[About this exercise]: Please copy out each line of the entries in which "screenshot" appears.

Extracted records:
------------------------------------------------------------

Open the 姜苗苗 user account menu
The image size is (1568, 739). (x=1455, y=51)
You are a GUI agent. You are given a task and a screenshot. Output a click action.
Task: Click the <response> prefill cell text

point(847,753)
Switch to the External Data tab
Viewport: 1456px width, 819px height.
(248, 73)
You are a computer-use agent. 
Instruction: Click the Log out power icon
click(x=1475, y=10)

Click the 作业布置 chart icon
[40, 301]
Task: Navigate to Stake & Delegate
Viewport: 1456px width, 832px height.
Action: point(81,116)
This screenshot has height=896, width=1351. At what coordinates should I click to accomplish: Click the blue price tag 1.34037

------------------------------------------------------------

[Output of the exercise]:
You are a GUI agent. You are given a task and a screenshot. Output a click action.
This screenshot has height=896, width=1351. At what coordinates should I click to accomplish: Click the blue price tag 1.34037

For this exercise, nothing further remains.